To a culture that valorizes youth and generally doesn't believe in the imminence of death, the cult of the dead seems both morbid and pointless. For us, the past is not a warning, or a reminder, or something to which we feel indebted. So it fades into nostalgia or, more often, fades away altogether. Rarely does the past truly mean something in our present.
All of this amounts to admitting that Royce wasn't wrong. I was. The discipline of philosophy had taught me many things, but valuing the cult of the dead was not one of them. This should come as no surprise. Hegel suggests that every age gives rise to its own philosophical framework, that philosophy is culture raised to the level of ideas. With some relatively obscure exceptions, philosophy has lost the sense of its history and its claims to existential import. According to Royce, those are not unrelated.
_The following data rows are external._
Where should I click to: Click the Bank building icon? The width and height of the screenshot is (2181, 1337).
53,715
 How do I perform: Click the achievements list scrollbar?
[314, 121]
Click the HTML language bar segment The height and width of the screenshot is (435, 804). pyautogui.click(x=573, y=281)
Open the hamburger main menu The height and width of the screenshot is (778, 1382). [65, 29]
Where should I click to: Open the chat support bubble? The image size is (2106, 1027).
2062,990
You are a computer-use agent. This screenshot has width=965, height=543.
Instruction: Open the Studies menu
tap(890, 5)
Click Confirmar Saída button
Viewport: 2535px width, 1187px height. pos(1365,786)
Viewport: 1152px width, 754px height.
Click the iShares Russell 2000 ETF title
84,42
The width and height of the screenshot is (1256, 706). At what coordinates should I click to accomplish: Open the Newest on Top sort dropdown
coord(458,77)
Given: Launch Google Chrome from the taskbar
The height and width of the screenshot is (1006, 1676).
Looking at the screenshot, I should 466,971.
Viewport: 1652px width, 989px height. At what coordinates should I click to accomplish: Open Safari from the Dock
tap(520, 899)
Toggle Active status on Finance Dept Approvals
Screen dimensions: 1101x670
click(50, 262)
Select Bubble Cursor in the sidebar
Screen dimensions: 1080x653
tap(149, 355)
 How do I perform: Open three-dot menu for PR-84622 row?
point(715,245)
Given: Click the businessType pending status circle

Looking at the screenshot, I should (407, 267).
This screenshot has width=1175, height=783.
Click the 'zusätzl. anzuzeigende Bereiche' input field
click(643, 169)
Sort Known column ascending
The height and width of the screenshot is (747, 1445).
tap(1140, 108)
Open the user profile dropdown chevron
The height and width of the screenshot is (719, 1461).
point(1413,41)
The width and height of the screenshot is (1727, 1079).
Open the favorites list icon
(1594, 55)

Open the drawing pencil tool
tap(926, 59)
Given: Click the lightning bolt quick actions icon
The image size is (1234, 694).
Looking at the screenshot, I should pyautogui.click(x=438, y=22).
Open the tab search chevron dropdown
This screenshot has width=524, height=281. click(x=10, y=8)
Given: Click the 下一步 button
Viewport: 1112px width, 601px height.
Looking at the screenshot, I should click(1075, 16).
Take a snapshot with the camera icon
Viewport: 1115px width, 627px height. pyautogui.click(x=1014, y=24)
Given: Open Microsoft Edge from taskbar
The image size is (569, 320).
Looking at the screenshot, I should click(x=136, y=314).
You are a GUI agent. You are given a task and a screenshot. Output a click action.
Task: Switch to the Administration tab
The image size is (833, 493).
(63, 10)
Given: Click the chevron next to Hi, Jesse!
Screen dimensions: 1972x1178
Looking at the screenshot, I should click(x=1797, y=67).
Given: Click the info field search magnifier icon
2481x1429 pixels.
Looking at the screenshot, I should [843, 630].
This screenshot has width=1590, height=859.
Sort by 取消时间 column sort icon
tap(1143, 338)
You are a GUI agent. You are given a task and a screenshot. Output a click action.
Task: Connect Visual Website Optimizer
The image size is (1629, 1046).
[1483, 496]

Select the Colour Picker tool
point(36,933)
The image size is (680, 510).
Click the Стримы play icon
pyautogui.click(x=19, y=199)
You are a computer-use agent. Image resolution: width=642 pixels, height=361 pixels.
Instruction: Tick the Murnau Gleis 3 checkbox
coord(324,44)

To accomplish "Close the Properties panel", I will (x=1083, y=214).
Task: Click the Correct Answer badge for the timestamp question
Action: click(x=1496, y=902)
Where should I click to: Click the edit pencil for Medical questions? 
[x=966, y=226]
Philosophy, and the humanities more generally, once served as an effective cult of the dead—documenting, explaining, and revitalizing the meaning and value of human pursuits. It tried to figure out how to preserve what is best and most noble about us. At its best, philosophy tried to explain why our lives, so fragile and insignificant, might not be a complete waste of time.
Today, up-and-coming philosophers tend to steer away from these hard issues and therefore relinquish a large part of their discipline's raison d'être. I suspect that Emerson foresaw this trend, and perhaps that is why he didn't want to be called a philosopher. The number of philosophy journals has proliferated since I finished graduate school, but I can't help worrying that they are filled with philosophy's dying words. And that very few people would care to read them a century later on the floor of some closet.
Royce's son Stephen had written an inscription at the bottom of Royce's note: "Last written words of Josiah Royce found on his desk after his death never completed."
Never completed. At least that is the hope when it comes to the cult of the dead, philosophy, and dying words.